Fractal and Multifractal Characteristics of Nanopores and their Controlling Factors in Marine–Continental Transitional Shales and their Kerogens from Qinshui Basin, Northern China

Nanopores in organic matter (OM) and minerals in shales and their heterogeneity constrain the occurrence, enrichment and flow behavior of shale gas, for which marine shales have been intensively investigated. Marine–continental transitional (MCT) shales have significantly different kerogen types and mineral compositions from marine shales, and so it is essential to characterize their pore structure and heterogeneity. In this study, the single fractal (Frankel–Halsey–Hill and Sierpinski) and multifractal were jointly applied to investigate the heterogeneity of micropores and non-micropores as well as their influencing factors for the MCT shales collected from the Qinshui Basin, China and their isolated kerogens.
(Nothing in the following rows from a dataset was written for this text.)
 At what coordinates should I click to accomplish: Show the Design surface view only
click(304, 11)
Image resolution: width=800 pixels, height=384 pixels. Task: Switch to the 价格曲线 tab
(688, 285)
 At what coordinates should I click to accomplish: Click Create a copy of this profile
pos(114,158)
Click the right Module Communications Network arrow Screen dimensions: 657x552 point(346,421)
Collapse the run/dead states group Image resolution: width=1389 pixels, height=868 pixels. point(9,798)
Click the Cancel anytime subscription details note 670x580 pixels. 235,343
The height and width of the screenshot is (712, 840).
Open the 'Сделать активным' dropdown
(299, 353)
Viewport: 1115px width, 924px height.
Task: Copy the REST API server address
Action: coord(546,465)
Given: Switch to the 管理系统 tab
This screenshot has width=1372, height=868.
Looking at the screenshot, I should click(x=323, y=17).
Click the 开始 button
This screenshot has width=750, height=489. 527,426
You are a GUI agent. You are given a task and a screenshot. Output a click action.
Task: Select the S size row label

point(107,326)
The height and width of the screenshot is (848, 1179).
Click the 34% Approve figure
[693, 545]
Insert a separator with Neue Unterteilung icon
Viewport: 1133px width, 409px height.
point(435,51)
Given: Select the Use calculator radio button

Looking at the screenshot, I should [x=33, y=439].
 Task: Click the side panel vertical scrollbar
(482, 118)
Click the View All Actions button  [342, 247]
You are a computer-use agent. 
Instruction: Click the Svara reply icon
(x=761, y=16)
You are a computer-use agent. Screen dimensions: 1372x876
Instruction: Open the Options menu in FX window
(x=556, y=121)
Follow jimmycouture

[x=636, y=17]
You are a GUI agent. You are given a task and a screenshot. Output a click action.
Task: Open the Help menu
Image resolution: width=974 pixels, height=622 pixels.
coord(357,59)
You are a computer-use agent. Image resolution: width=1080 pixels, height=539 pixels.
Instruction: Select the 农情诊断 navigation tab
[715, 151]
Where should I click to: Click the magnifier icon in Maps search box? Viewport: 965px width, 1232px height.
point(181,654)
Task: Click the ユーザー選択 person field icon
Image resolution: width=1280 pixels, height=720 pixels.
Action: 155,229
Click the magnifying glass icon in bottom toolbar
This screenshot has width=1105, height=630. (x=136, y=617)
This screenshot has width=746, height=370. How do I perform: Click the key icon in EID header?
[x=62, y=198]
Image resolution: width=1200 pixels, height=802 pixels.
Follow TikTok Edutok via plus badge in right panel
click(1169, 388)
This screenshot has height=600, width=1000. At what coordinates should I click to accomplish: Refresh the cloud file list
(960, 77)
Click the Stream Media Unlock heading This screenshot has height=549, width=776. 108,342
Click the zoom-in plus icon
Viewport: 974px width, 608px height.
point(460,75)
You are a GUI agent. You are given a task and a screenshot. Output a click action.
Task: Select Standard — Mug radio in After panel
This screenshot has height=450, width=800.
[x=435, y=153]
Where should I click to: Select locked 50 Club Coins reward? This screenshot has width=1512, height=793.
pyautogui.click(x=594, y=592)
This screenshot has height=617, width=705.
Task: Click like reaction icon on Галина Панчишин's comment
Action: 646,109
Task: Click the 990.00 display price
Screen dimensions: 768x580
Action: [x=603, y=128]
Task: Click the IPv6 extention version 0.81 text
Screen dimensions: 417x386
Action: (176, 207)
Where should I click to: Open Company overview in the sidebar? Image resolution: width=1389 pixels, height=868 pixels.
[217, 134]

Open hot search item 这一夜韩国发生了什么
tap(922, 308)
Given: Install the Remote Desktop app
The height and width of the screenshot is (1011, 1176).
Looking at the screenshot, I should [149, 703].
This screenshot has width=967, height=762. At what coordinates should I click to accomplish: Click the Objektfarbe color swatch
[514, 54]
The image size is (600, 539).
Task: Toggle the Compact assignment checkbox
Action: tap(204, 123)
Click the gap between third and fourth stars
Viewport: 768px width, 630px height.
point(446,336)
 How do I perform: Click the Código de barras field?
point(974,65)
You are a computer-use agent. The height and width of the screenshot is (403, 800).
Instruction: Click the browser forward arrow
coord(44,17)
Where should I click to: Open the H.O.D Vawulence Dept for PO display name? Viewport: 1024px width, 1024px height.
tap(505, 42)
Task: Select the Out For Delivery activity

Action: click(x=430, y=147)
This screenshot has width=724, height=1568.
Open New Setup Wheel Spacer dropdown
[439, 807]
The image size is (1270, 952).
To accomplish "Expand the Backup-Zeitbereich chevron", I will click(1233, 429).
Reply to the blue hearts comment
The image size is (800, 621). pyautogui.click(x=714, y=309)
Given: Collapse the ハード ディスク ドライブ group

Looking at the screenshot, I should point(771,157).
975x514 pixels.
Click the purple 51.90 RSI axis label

The results show that the fractal dimension of micropores ( D S ), that of < 8 nm non-micropores ( D F1 ) and that of > 8 nm non-micropores ( D F2 ) of shales have certain correlations with their pore structure, while D S and D F1 of the kerogens are correlated only with their pore structure. The total organic carbon content of shales controls their D S and D F1 , while the mineral compositions, especially different clay minerals, not only restrict their D F2 , but also affect their non-micropore heterogeneity (Δ α non ) and connectivity (Hurst non ). With increasing maturity from 1.25 to 3.9% Ro , the D S , D F1 , Δ α mic and Hurst non of the kerogens increase significantly, indicating that the structure of OM pores of < 8 nm becomes more complex, and the micropore heterogeneity and non-micropore connectivity are enhanced. The nanopore structure of MCT shales differs from that of marine shales and has some unique fractal characteristics, to which attention should be paid in shale gas exploration and development.